(Text for analysis)
Share markets gripped by caution

·5-min read

World share markets have barely moved and the dollar held steady as investors awaited US inflation data for more clues on the health of the world's largest economy and when the Federal Reserve could start to taper stimulus.

Fears that inflation may prove more prolonged than central bankers expect have kept stocks down so far in September after seven-months of gains, spurred by the global economy's recovery from the COVID-19 pandemic.

European shares were 0.3 per cent lower, with luxury shares tracking their Asian peers down on concerns about the spread of COVID-19 cases in China.

MSCI's world stocks benchmark was flat.

In the US, futures signalled a slightly negative opening.

"Right now, investors are more cautious then they have been. September tends to be a weaker month historically for equity prices," Credit Suisse's senior investment strategist Suresh Tantia said.

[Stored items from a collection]

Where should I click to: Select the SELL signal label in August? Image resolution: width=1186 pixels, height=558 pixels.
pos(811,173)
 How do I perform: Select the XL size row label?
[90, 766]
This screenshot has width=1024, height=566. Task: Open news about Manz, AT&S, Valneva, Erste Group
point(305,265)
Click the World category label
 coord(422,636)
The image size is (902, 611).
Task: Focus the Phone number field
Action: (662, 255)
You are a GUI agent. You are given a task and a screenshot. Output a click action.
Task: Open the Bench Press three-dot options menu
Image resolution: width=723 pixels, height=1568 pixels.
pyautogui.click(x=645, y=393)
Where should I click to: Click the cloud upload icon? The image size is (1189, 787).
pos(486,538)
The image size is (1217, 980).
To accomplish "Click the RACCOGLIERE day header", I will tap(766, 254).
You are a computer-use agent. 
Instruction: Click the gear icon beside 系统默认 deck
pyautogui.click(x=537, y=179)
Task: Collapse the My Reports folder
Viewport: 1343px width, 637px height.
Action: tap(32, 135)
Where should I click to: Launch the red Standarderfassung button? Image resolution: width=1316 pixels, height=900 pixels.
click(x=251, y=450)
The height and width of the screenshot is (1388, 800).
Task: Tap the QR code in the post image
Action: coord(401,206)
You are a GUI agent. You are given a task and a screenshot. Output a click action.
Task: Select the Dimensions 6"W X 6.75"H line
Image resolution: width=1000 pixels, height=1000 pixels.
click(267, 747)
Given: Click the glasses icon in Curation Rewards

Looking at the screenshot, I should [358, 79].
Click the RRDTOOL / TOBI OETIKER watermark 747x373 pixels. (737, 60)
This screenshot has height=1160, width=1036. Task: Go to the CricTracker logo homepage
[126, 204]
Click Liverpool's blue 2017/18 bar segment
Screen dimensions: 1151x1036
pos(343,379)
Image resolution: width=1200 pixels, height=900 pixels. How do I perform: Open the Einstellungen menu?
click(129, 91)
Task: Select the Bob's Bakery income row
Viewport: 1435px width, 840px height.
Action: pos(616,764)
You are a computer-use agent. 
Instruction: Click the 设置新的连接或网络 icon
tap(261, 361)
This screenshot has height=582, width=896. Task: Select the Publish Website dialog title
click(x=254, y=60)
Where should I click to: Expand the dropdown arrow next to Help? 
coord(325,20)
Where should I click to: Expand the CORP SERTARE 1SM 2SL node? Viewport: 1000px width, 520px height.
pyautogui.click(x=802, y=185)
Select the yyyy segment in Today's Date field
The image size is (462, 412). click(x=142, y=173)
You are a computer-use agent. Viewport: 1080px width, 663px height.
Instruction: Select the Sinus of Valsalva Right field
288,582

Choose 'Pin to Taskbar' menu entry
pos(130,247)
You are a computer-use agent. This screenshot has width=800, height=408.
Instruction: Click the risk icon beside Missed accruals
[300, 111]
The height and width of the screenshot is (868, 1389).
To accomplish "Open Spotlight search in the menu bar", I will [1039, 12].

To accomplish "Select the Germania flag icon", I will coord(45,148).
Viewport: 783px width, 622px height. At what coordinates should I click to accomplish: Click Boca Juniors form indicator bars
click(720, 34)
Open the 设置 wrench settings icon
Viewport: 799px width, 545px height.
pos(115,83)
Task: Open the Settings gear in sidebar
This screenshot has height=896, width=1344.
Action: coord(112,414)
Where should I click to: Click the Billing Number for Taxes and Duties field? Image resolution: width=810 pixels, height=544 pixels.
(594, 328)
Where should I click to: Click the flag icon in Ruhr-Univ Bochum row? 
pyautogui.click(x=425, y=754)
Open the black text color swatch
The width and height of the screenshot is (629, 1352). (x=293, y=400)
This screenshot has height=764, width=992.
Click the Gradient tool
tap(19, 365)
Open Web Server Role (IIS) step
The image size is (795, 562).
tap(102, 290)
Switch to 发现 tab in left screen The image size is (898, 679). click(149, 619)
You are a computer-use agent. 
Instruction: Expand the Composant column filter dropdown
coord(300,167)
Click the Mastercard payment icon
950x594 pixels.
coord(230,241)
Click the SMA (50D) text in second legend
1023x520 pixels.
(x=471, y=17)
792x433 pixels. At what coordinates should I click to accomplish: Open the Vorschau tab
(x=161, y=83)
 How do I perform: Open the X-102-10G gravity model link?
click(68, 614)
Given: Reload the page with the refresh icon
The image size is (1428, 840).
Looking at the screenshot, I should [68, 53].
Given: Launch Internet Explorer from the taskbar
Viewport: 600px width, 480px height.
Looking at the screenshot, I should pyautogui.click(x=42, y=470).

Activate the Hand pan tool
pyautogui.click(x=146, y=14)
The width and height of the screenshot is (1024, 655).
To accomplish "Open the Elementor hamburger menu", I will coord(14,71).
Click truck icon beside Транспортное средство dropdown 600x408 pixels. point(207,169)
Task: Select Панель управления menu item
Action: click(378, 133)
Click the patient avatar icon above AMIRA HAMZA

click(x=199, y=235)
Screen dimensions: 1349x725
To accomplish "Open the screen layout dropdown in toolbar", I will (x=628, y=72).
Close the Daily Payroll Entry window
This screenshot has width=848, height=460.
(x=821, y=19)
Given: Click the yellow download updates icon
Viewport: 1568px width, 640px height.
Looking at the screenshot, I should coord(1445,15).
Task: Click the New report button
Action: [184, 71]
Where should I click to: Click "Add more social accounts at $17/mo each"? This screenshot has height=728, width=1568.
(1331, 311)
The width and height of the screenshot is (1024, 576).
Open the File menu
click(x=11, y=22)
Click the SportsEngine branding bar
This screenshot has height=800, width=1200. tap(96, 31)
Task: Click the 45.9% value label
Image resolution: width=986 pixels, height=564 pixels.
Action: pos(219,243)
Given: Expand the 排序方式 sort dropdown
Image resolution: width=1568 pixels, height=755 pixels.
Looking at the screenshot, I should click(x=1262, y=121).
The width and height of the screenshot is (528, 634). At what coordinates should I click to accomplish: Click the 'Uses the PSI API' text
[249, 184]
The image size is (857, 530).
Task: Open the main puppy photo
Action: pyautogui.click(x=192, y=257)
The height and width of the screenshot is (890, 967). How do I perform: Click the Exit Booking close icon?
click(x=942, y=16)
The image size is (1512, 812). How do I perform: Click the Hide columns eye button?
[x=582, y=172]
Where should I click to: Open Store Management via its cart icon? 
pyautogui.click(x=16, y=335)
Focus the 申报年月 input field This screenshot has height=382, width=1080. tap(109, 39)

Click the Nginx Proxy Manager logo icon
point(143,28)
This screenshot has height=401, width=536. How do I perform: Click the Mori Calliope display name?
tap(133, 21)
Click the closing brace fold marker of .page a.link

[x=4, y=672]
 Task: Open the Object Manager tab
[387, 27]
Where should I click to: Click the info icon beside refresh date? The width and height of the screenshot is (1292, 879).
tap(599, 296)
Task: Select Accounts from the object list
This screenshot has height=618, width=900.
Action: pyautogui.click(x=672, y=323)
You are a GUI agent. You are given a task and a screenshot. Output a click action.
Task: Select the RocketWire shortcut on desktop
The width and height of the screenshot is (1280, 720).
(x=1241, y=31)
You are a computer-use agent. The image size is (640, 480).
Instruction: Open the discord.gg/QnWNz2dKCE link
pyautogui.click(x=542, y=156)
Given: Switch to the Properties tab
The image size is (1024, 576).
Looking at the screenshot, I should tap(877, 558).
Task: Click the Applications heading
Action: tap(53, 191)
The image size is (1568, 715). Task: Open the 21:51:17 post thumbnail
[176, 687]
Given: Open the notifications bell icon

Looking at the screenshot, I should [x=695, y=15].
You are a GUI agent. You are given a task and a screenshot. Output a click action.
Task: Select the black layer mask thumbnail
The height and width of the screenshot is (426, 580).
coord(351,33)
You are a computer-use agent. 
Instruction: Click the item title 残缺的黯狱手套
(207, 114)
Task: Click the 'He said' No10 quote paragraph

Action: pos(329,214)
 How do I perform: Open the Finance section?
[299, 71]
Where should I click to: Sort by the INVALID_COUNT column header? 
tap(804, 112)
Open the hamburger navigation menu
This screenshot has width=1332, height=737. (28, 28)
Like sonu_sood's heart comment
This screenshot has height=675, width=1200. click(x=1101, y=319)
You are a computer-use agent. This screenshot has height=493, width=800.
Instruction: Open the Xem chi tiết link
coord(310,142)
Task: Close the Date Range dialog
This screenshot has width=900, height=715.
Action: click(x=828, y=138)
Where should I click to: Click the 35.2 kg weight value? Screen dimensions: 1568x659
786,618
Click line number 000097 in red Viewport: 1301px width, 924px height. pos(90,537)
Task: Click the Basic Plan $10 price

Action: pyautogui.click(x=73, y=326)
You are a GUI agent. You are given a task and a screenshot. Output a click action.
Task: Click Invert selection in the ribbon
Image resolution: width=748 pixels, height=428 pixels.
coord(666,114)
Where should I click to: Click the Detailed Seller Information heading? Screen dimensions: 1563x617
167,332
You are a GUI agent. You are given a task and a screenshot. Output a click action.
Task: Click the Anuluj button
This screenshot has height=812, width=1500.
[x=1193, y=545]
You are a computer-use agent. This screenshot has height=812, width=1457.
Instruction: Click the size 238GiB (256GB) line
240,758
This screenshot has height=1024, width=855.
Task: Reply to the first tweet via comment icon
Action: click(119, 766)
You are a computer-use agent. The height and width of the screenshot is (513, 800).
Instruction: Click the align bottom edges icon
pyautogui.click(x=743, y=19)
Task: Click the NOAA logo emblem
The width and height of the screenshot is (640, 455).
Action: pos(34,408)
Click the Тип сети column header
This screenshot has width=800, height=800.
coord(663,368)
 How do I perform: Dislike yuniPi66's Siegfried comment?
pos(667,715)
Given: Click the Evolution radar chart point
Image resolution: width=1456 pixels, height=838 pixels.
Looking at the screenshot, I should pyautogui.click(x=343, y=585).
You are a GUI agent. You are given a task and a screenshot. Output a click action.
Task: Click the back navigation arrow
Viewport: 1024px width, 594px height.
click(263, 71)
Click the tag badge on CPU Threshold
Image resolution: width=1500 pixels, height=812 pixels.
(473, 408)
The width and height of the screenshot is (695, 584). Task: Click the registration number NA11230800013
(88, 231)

(Problems to work on)
• A. In the share markets article, who is quoted, and what is his job?
• B. Proceed with the article on share markets, picking up after its final sentence.

(Responses)
• A. Suresh Tantia, a senior investment strategist at Credit Suisse.

• B.
"Equity prices have been very high, so clients are more cautious now. There is the prospect of Fed tapering in the next 2 to 3 months and that is a negative catalyst for markets."

In Asia, China's tightening grip on its technology companies and a widening liquidity crisis for the country's most indebted developer again kept investors on edge.

MSCI's broadest index of Asia-Pacific shares outside Japan was down 0.4 per cent.

Hong Kong's Hang Seng Index sank 1.4 per cent, with shares of developer China Evergrande Group slumping to the lowest point since 2014 after it said it had appointed financial advisers to examine its capital structure.

The company also said sales would fall again in August due to concerns over its debt which would hurt its liquidity and cash flow.. Evergrande shares were down 11.6 per cent . China's blue-chip CSI300 index lost 1.5 per cent.

China's technology stocks are also being closely scrutinised after authorities told the country's tech giants to stop blocking each other's links on their sites.

The directive was the latest in a string of tightening regulations that has dragged down the Hang Seng Tech Index by nearly 40 per cent since its peak this year in February.

The Nasdaq Golden Dragon China Index, which tracks Chinese companies listed in the United States, fell 1.1 per cent on Monday, to take its decline over the past six months to 35.5 per cent.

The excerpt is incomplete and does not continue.